3.7 Compilation Time
The next questions we need to answer are, "How long will a compile take?" and "How long will a compile take on a parallel computer?" The first question is easy to answer. We simply sum the compile time for all the vertices in the graph. Just for fun, we do this computation using the std::accumulate function. To use this function we need iterators that, when dereferenced, yield the compile cost for the vertex. The vertex iterators of the graph do not provide this capability. When dereferenced, they yield vertex descriptors. Instead, we use the graph_property_iter_range class (see §16.8) to generate the appropriate iterators.
graph property_iter_range<file_dep_graph2, vertex_compile_cost_t>::iterator ci, ci_end; tie(ci, ci_end) = get_property_iter_range(g, vertex_compile_cost); std::cout << "total (sequential) compile time: " << std::accumulate(ci, ci_end, 0.0) << std::endl;
The output of the code sequence is
total (sequential) compile time: 21.3
Now suppose we have a parallel super computer with hundreds of processors. If there are build targets that do not depend on each other, then they can be compiled at the same time on different processors. How long will the compile take now? To answer this, we need to determine the critical path through the file dependency graph. Or, to put it another way, we need to find the longest path through the graph.
The black lines in Figure 3.3 show the file dependency of libfoobar.a. Suppose that we have already determined when bar.o and foo.o will finish compiling. Then the compile time for libfoobar.a will be the longer of the times for bar.o and foo.o plus the cost for linking them together to form the library file.

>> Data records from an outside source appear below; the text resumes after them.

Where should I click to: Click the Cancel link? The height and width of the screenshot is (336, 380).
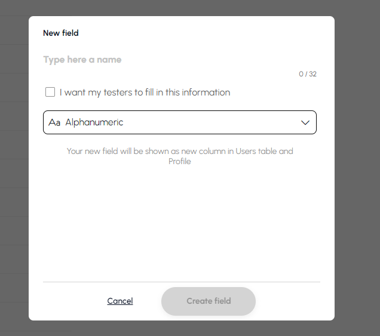[120, 301]
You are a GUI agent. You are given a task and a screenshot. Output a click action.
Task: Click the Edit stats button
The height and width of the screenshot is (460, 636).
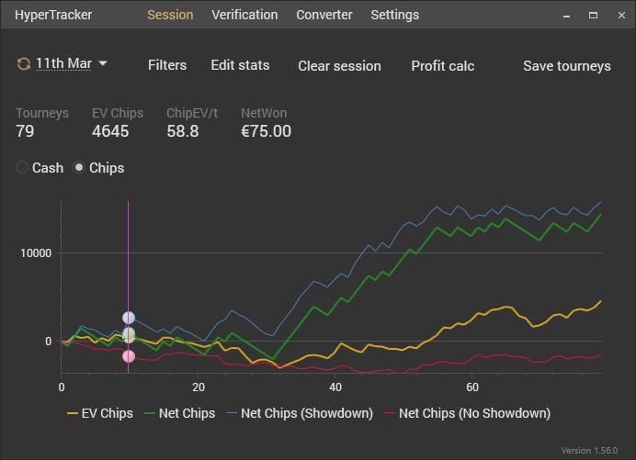click(240, 65)
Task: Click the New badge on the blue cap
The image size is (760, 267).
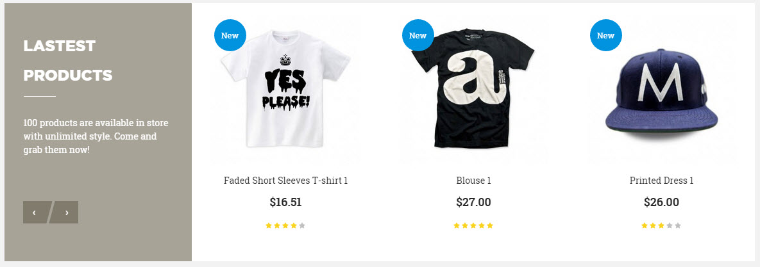Action: tap(605, 35)
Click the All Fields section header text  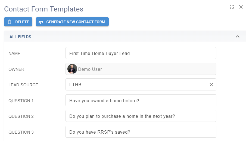[20, 37]
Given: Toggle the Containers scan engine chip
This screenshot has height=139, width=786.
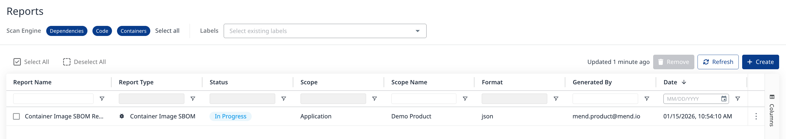Looking at the screenshot, I should pyautogui.click(x=133, y=31).
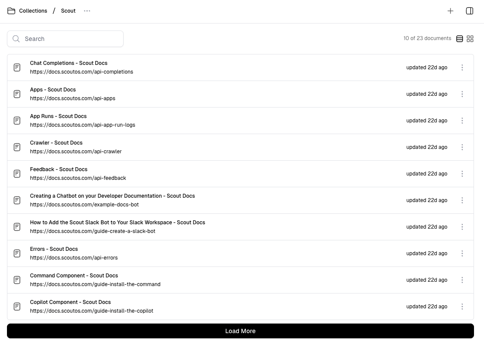The width and height of the screenshot is (484, 344).
Task: Click the Copilot Component document icon
Action: tap(17, 307)
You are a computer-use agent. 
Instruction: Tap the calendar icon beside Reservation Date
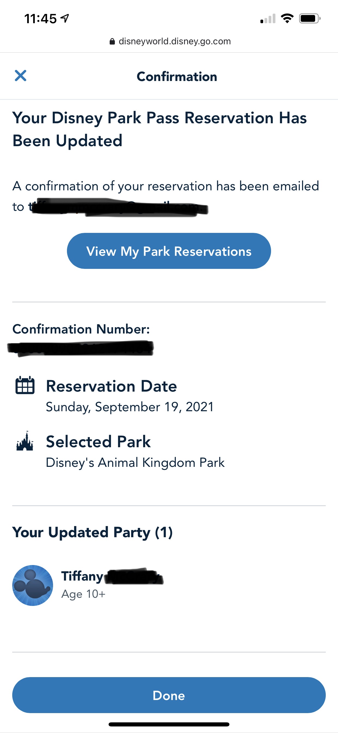point(25,386)
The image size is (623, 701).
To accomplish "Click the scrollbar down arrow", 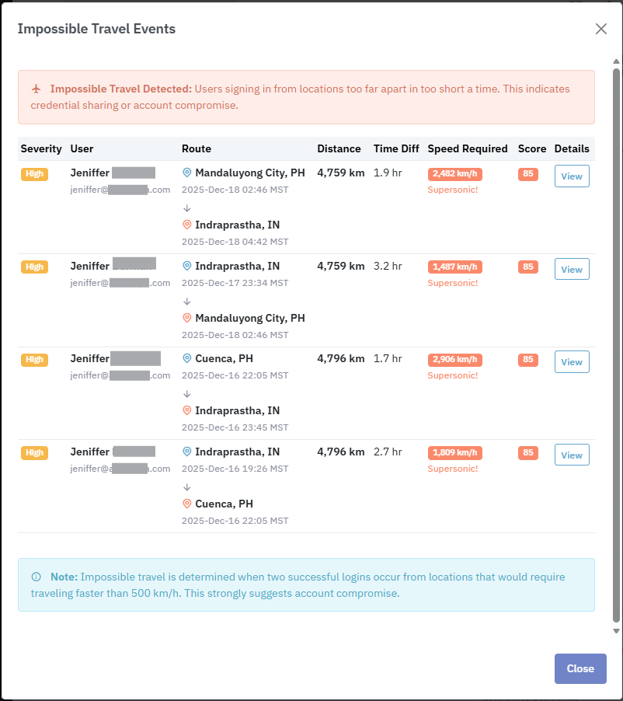I will [617, 633].
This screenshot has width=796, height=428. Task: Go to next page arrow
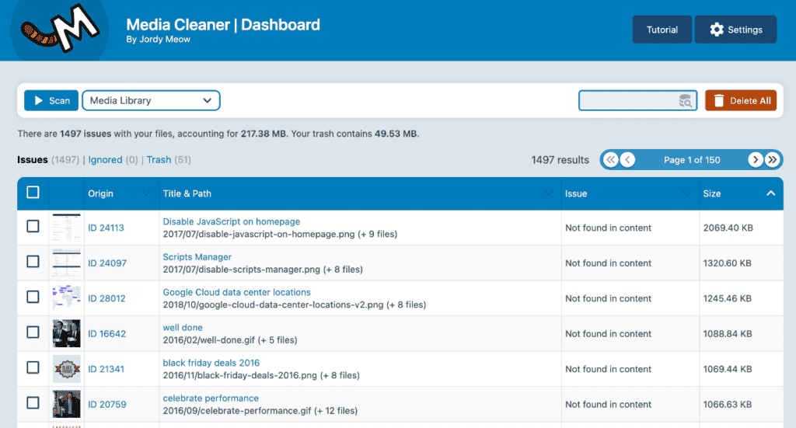coord(756,160)
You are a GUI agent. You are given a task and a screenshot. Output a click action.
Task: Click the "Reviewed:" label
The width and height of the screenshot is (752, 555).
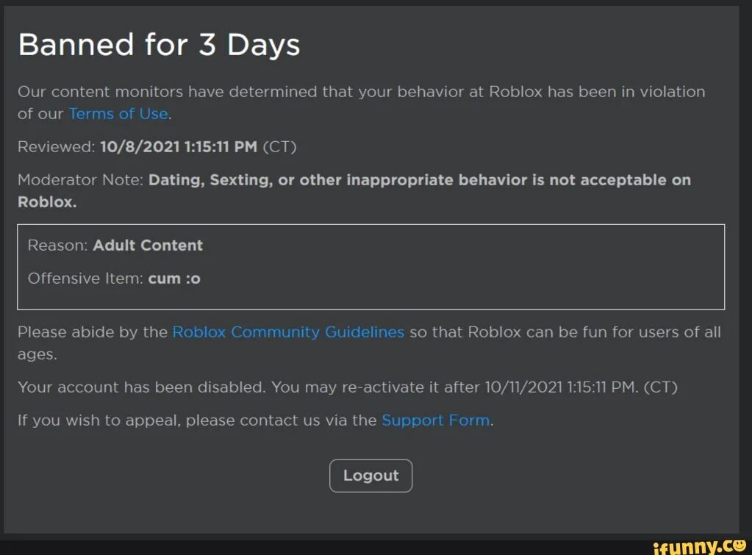point(57,146)
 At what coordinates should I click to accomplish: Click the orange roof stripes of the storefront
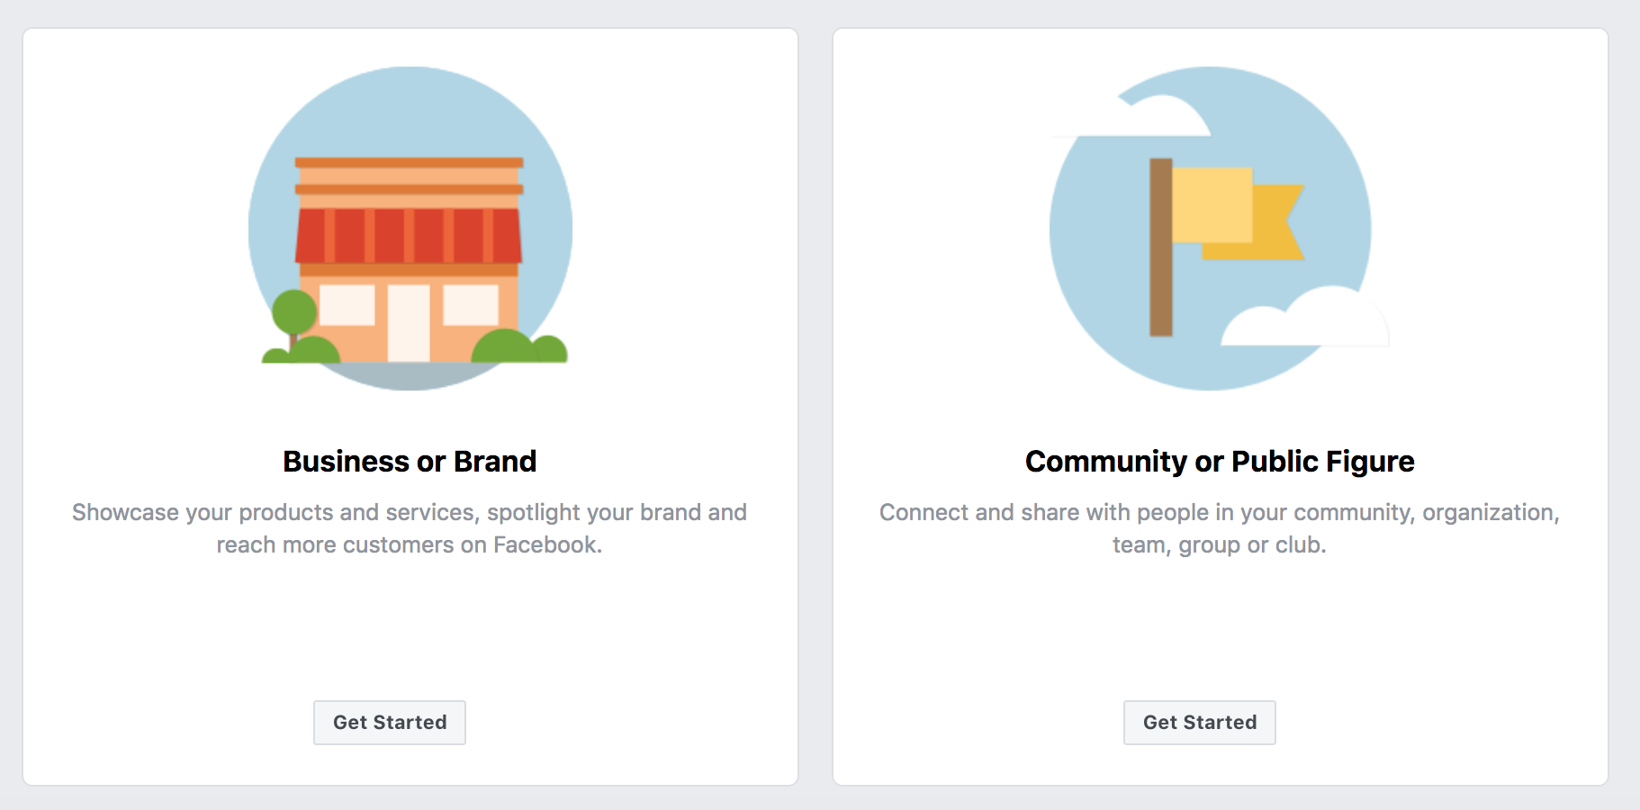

Now that we know how to compute the "distance" for each vertex, in what order should we go through the vertices? Certainly if there is an edge (u; v) in the graph, then we better compute the distance for u before v because computing the distance to v requires the distance to u. This should sound familiar. We need to consider the vertices in topological order.
Figure 3.3 Compile time contributions to libfoobar.a.